“I’m still a poor kid living on the wrong side of the tracks,” says Ken Nunn, 72. It’s a difficult image to reconcile with the smartly dressed personal-injury attorney seen in countless television commercials, on the back of the local Yellow Pages, and driving through the streets of Bloomington waving from his Rolls-Royce convertible.

Nunn is happy to rattle off figures about his fortune—the Rolls-Royce cost $402,000; his home is 14,000 square feet with an eight-car garage; he owns 30 custom-made suits, many of them Italian—yet none of this material wealth, he says, can chase away the specter of his childhood poverty.

“I keep looking back over my shoulder at where I came from,” says Nunn, who was raised by a single mother in Jeffersonville, Indiana, often without heat or electricity, shuttling to one home after another following multiple evictions. “We were completely broke,” he says, recalling the single pair of pants he wore throughout his senior year of high school. The low point, however, was the two weeks he spent in jail at age 17 after he was caught selling golf clubs he had stolen from the trunk of a car. (In an odd twist of fate, the man he stole from became a judge and Nunn tried a case before him.)

The arrest was a wake-up call, motivating Nunn to complete high school and enroll in Indiana University. He was married during his sophomore year and earned a business degree in 1964 and a J.D. in ’67, all while supporting himself by selling home-cleaning products door to door. He set up his first law practice in a second-floor office on the downtown Square, “with nothing but a card table and four folding chairs,” he recalls.

Nunn started out as a criminal defense lawyer but realized “there’s no money in crooks,” he says.
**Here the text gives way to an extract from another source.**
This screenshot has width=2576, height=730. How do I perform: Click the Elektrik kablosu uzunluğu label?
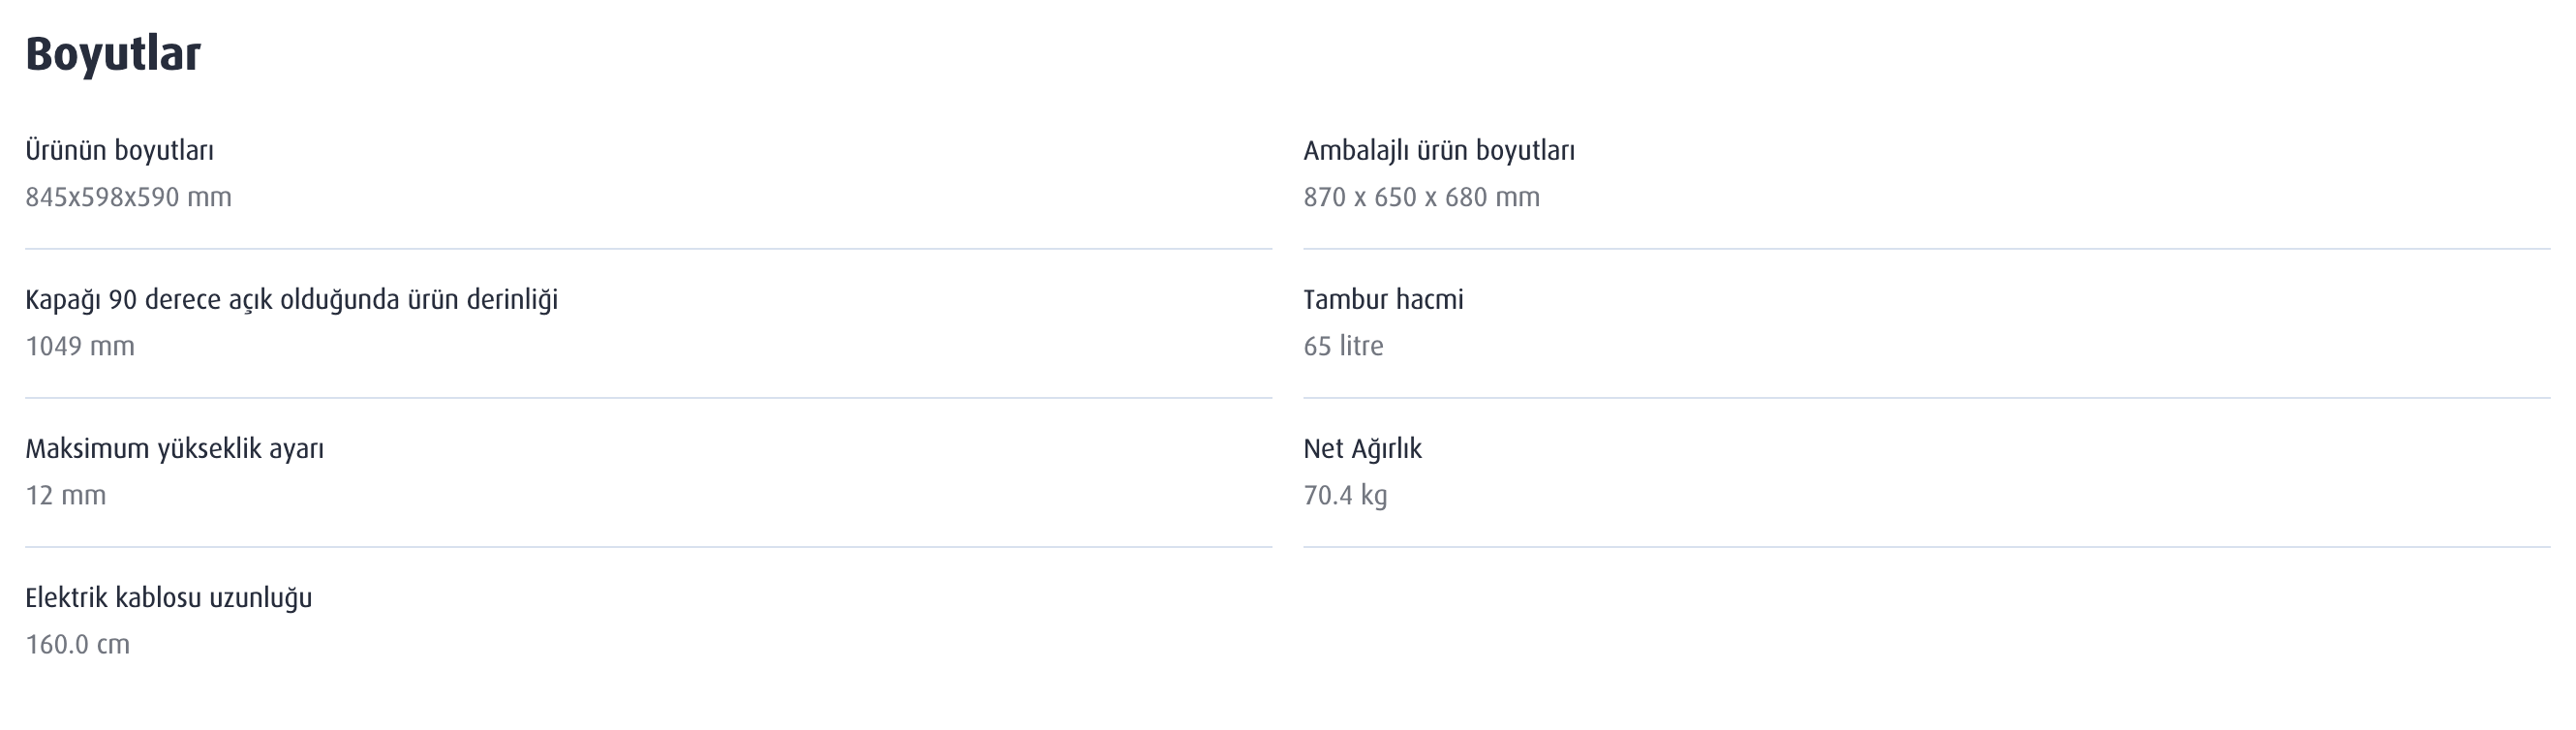coord(168,598)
He switched to the more lucrative path of personal- injury litigation, which took off when he began advertising in 1992. Twenty years later, the Ken Nunn Law Office takes approximately 3,000 cases each year and is ranked first in the state for the number of jury trials for injured plaintiffs.

Though his success has turned him into a One Percenter, Nunn still sees himself as a scrappy fighter on the side of the little guy. “Right now the lawyers are the only thing standing between people and the big, rich companies that want to exploit them,” he says. “The whole time we had Occupy Bloomington, I was out there feeding the occupants pizzas.” On a larger scale, Nunn notes, he recently gave Indiana University $250,000 for the installation of handrails at Assembly Hall and donates royally to a variety of local charities.